At PFC we offer tailored, private tax funding that helps businesses working through partnerships to spread their liability over a short term period of 6 to 12 months. Most businesses falter when faced with unexpected financial settlements such as tax bills and having a way to ameliorate that impact can make a huge difference to the day to day operation of all partners.

The Benefits of Tax Funding for Partnerships

  • It spreads the cost of tax payments across a longer period, making sure that partners don’t have to find valuable funds as the deadline for HMRC returns approaches.
  • It allows partners to know where their tax liability lies and how much they need to pay each month rather than trying to get the payment together at the last minute.
  • Some partners are better at dealing with cash flows and tax liabilities than others and introducing tax funding can make sure additional pressure isn’t put on their capabilities because of the failures of another member of the team.
  • It gives breathing space for the partnership that allows it to grow and develop especially at a time of year when business is naturally slower.
  • The loan can be made by an individual who is self-assessing, to make sure liabilities are covered, or by the partnership as a whole to ameliorate any unforeseen charges.

How it Works for Partnerships

At PFC we’ve got a fair deal of experience in dealing with all aspects of tax funding for corporations, self-assessors and partnerships. With access to private funding that can be tailored to individual needs, we can work with you to find the right solution that suits your business. Payments can be made either directly to the HMRC or to the partner or partnership concerned and repayments can be spread over 6 to 12 months.

Tax funding is available for small and large partnerships whether the bill is just a few thousand pounds or much larger. If you want a solution that makes it easier to pay your all-important tax bill, then contact our highly skilled and professional team today.

The Unavoidable Truth

They say that there are only two things you can be sure of in life and they are death and taxes. The good news however is that there are measures that you can do in both cases that prolong life or reduce the impact of taxes on your business or personal cash flow.
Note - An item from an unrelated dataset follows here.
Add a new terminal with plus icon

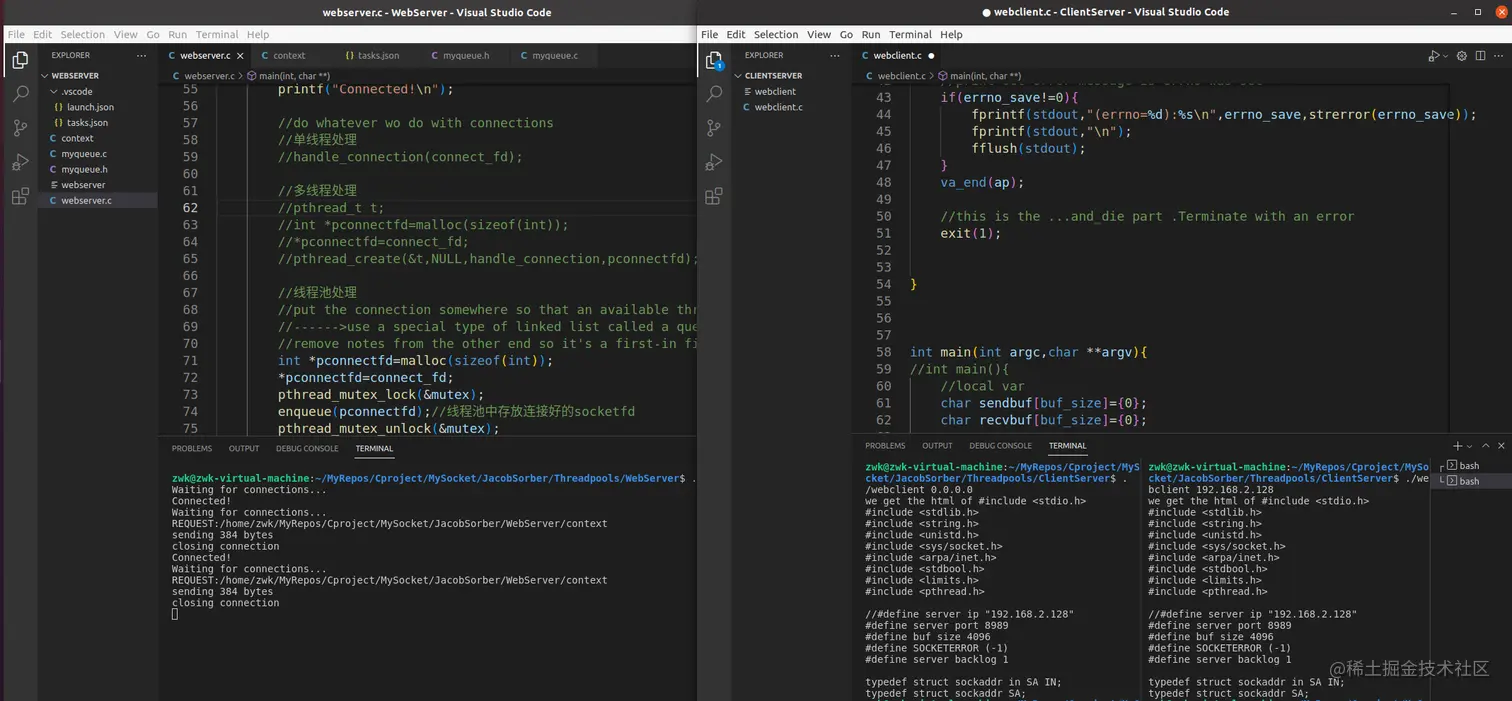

Many will have the first in hand with ‘Dry January’ or various New Year resolutions to get fit, eat more healthily or give up smoking in an effort to live a healthier and hopefully longer life. When it comes to managing taxes, unfortunately you can’t put off the inevitable deadline of 31st January for self assessment tax returns, however there are plenty of options to consider if looking to secure funding and help manage the tax bill payment.
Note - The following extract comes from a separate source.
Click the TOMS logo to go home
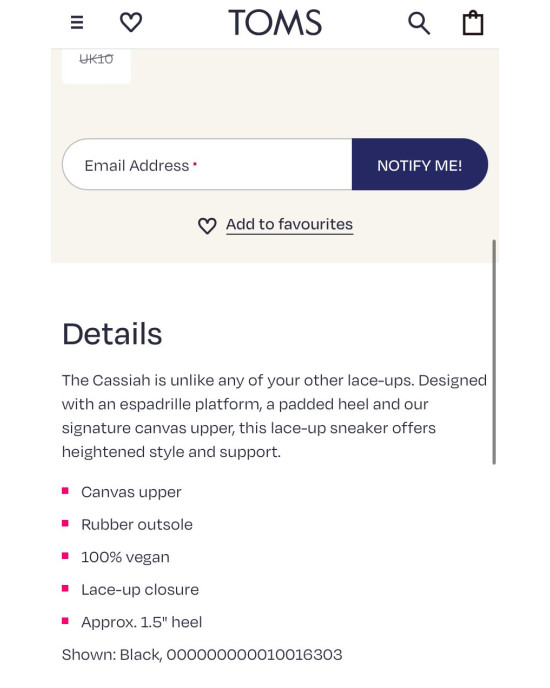 point(275,22)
With a range of lenders making up PFC’s funding panel, no tax bill is too great or too small. In addition, there is a specialist team on hand to provide a quick decision making process and advise on the required levels of funding, your preferred terms and how repayments can be structured to allow you to budget for manageable repayments.

Arrangements can be made for payment to be made directly to HMRC or into an office account, typically within a week of the application. The repayments are in turn arranged in line with the liability so typically between 6 and 12 month terms for self-assessment tax funding.
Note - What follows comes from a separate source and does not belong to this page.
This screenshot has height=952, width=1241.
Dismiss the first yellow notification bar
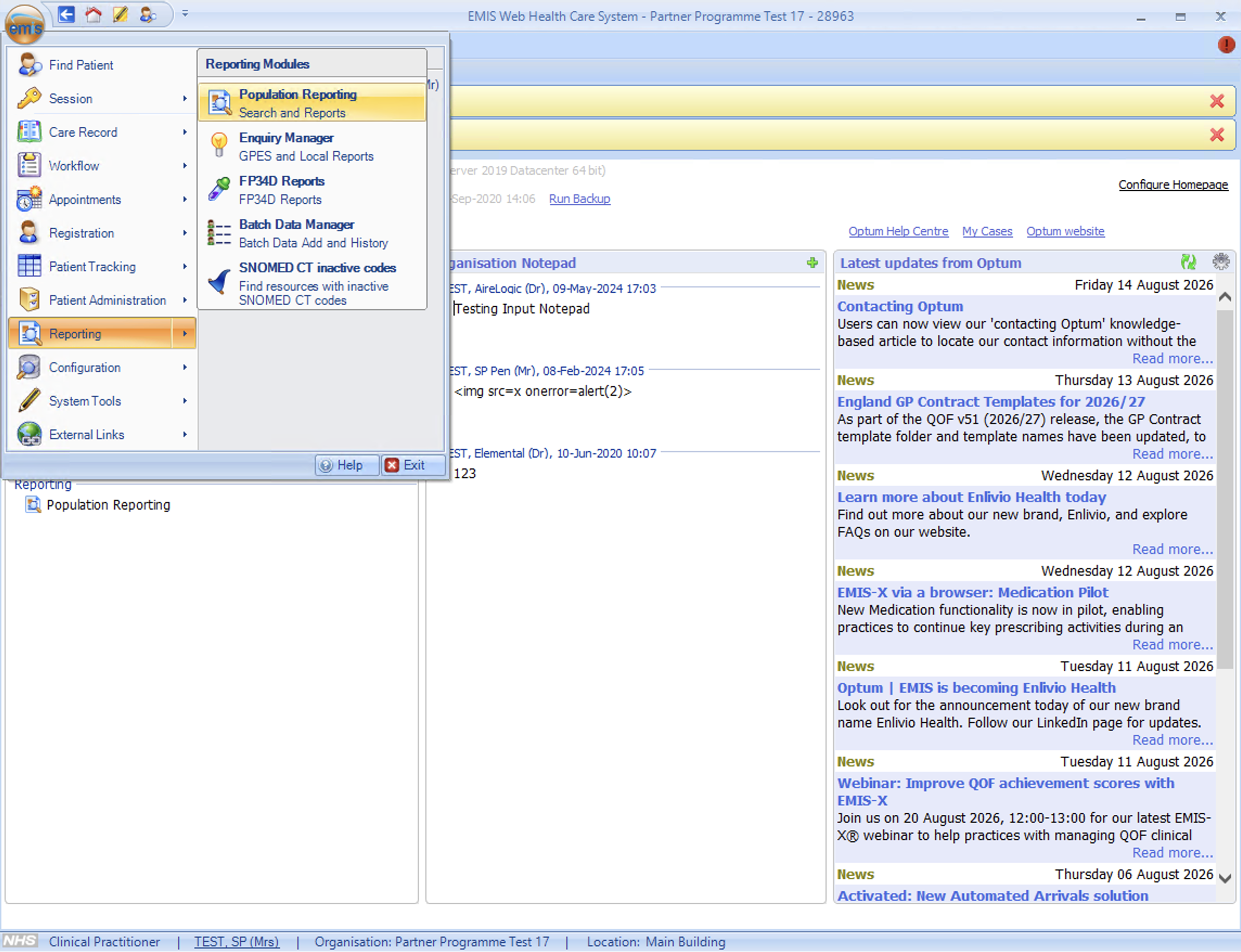1217,101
Having the flexibility of a short term loan for tax liabilities allows you to spread the cost of the liability into manageable monthly payments to assist with the budgeting in the company, help ease cash flow and relieve the pressure of having to find a lump sum payment.

The short term, unsecured fixed rate loan facilities offered by PFC cover all types of tax funding including; Schedule D tax, corporation tax or capital gains tax to name a few. With the right tax funding support in place it can give individuals and businesses a new lease of life by removing the worry and freeing cash for other business priorities.

It’s also good to know that with your tax taken care of there’s a weight off your shoulders and a great stress relief. Maybe with this support you can take care of two of life’s certainties by better managing your tax and in turn potentially living a longer stress free life.